Stored entries
+ + + + + + +

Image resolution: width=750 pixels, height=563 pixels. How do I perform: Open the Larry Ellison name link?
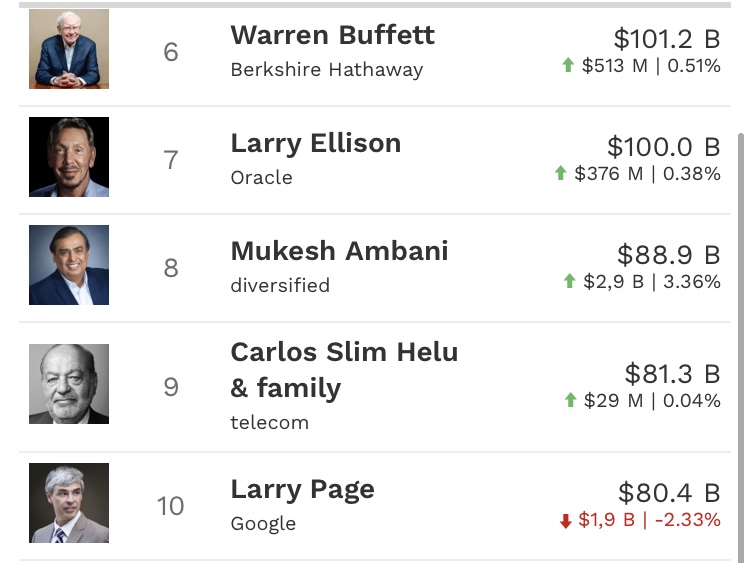point(315,143)
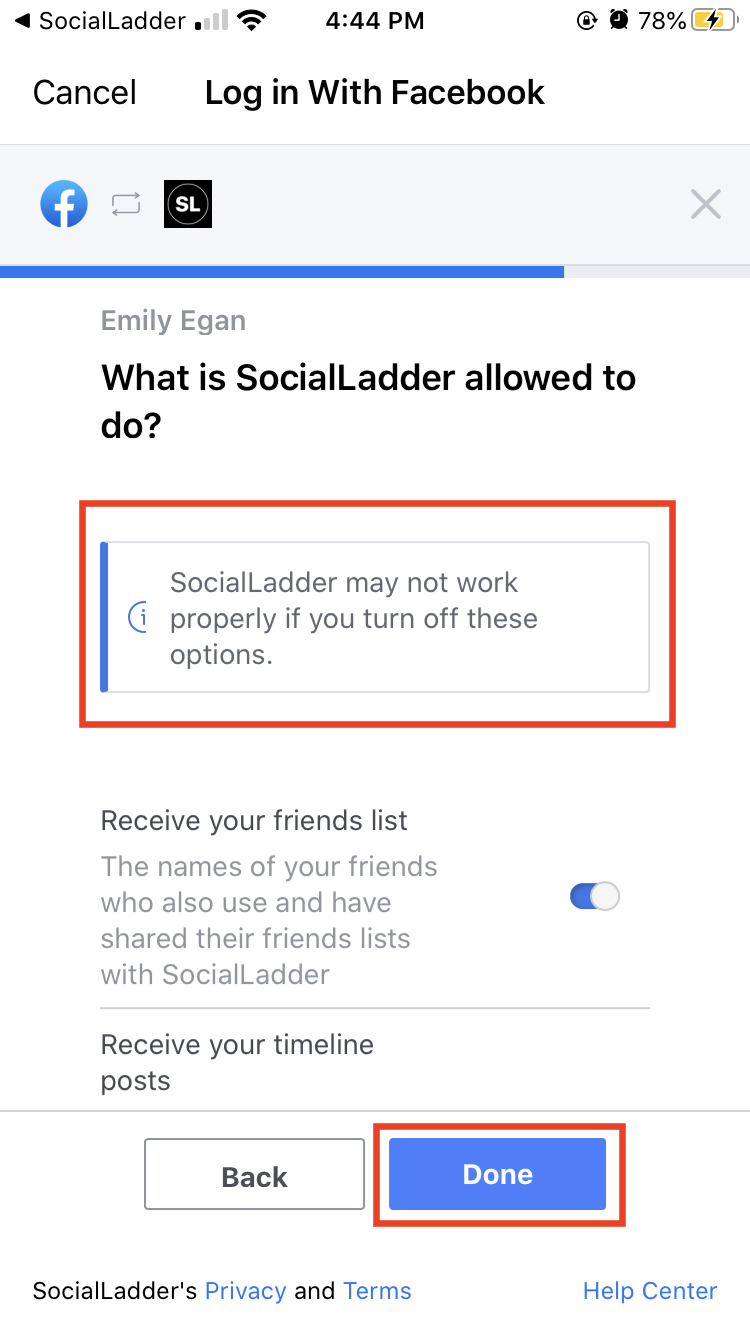Select the Receive your timeline posts row
This screenshot has height=1334, width=750.
(x=375, y=1062)
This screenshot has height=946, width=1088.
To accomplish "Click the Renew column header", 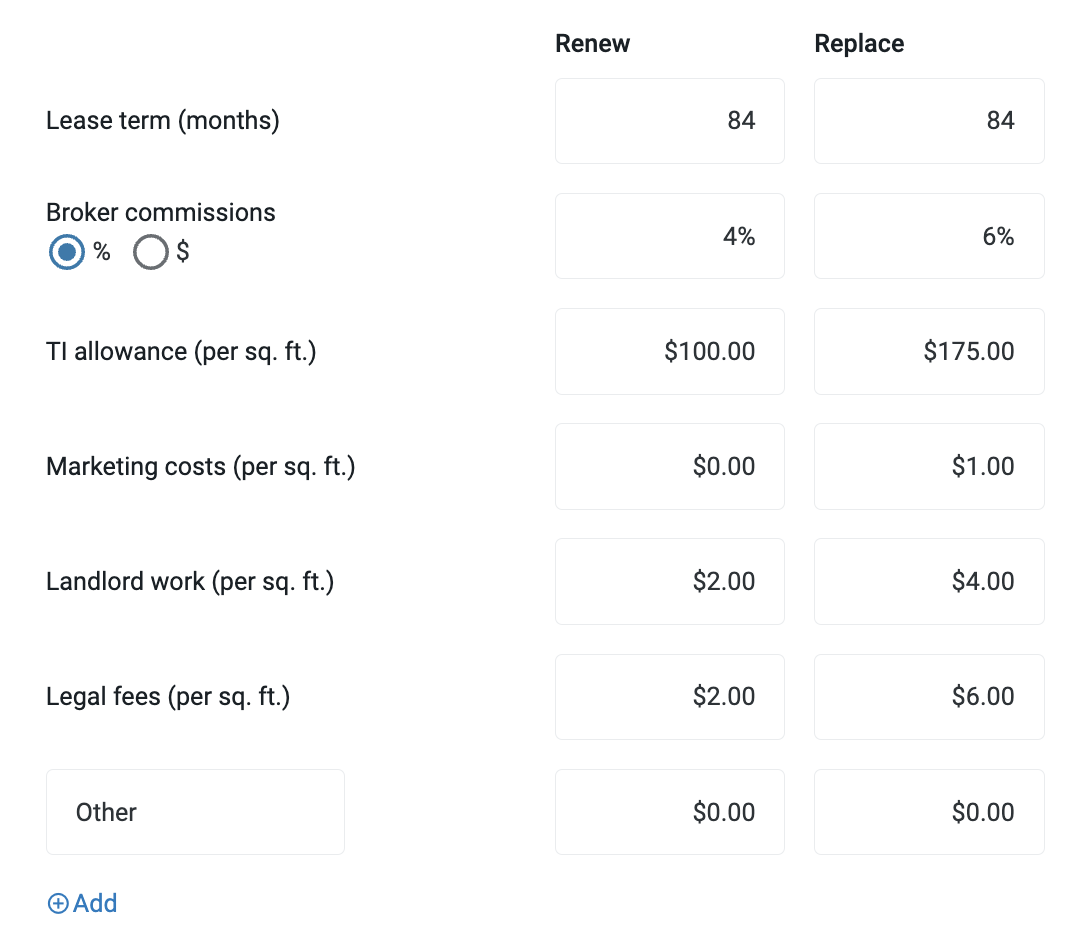I will tap(593, 44).

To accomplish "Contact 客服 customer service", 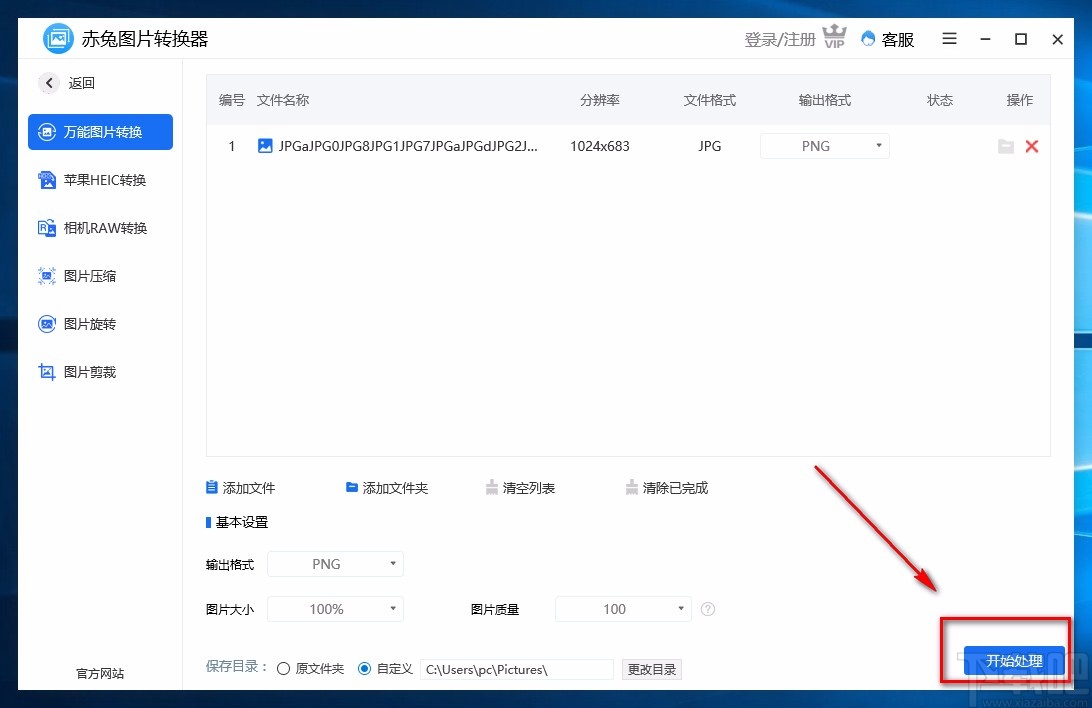I will (888, 39).
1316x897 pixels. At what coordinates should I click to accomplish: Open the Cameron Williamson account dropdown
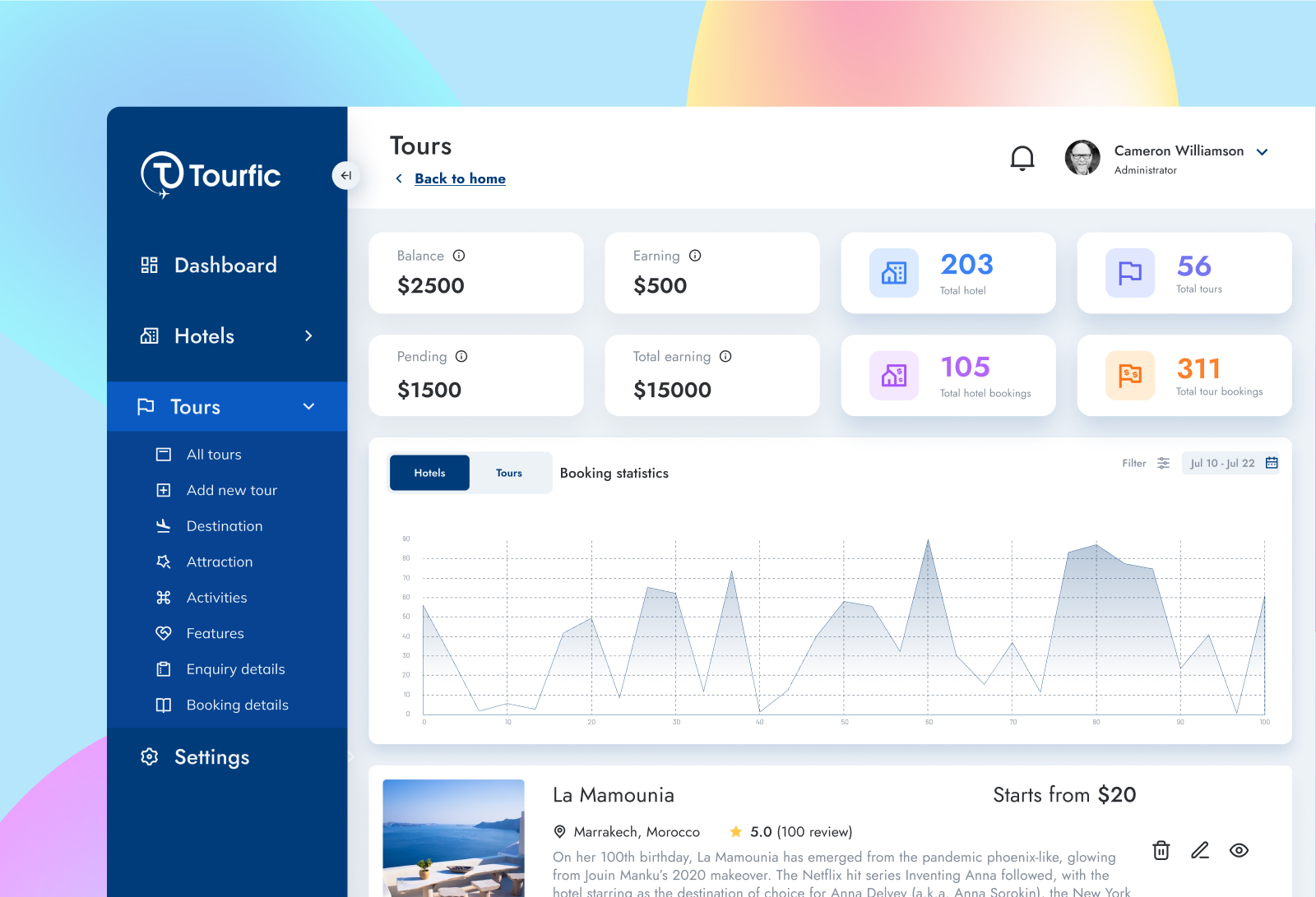click(x=1263, y=151)
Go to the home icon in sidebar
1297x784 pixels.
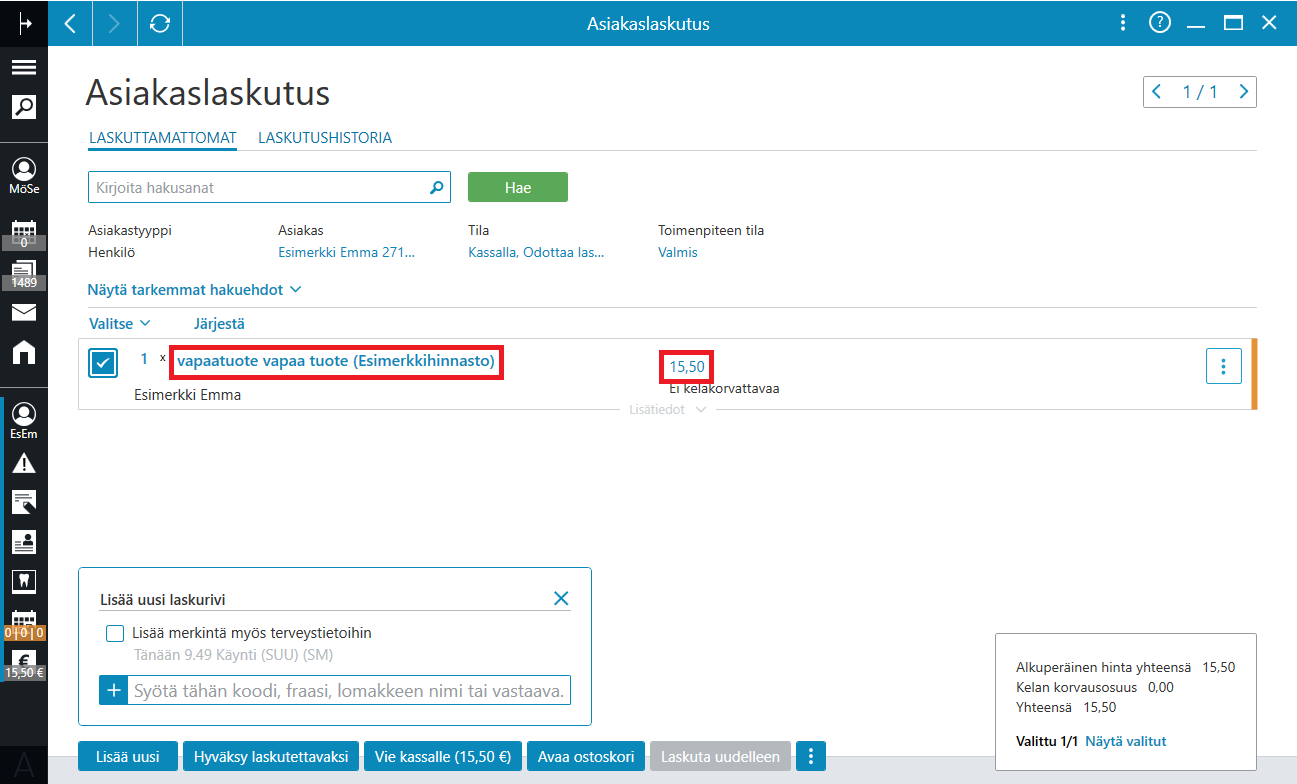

+ + + + + + +

Scale the material from the line with "1316x897 pixels. At" through its end, writing every line out again, requests included, and leaving the pictures out. Multiply each coordinate in the answers by 0.85 and round to whole numbers, with halves going up.

### PROBLEM SOLUTION
1316x897 pixels. At what coordinates should I click to accomplish: Open the Cameron Williamson account dropdown
click(x=1074, y=128)
Go to the home icon in sidebar
1297x784 pixels.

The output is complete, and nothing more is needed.